GOAL —
Render the record lines in the stretch from the line containing "Enable the Vectorized layer checkbox" through the line containing "[x=1224, y=714]" as a Markdown table with the columns Row and Record line. Number each row and leave out blank lines.

————

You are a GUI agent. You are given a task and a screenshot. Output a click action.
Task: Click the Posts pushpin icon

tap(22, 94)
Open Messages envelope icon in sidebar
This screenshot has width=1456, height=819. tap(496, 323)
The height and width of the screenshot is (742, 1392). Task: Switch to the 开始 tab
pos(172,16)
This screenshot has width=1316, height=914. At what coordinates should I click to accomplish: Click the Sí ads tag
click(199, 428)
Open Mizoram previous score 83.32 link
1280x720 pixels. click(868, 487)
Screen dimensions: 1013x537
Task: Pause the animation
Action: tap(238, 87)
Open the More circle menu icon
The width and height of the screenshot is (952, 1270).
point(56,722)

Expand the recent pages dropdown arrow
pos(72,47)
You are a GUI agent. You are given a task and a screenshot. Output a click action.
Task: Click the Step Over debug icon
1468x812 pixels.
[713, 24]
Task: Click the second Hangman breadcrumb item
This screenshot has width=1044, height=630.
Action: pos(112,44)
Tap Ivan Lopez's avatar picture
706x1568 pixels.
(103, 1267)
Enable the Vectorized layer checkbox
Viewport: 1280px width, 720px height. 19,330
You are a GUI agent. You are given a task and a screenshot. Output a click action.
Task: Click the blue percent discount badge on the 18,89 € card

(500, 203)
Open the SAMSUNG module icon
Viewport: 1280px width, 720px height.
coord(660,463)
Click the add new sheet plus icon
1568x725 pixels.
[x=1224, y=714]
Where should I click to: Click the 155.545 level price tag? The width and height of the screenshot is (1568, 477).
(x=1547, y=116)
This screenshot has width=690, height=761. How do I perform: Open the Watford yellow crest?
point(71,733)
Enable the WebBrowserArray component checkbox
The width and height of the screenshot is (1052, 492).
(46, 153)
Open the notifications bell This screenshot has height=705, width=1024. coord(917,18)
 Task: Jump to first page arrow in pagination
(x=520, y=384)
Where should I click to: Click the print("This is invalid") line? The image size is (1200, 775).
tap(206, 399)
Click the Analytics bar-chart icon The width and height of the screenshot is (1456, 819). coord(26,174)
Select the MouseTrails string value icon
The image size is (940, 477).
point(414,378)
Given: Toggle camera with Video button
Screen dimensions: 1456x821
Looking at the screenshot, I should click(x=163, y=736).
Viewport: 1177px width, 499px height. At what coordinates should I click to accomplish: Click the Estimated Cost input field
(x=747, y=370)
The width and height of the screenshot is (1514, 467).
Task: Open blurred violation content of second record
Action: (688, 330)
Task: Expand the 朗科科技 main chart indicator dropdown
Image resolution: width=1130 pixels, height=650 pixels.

————

CORRECT RESPONSE —
| Row | Record line |
|---|---|
| 1 | Enable the Vectorized layer checkbox |
| 2 | Viewport: 1280px width, 720px height. 19,330 |
| 3 | You are a GUI agent. You are given a task and a screenshot. Output a click action. |
| 4 | Task: Click the blue percent discount badge on the 18,89 € card |
| 5 | (500, 203) |
| 6 | Open the SAMSUNG module icon |
| 7 | Viewport: 1280px width, 720px height. |
| 8 | coord(660,463) |
| 9 | Click the add new sheet plus icon |
| 10 | 1568x725 pixels. |
| 11 | [x=1224, y=714] |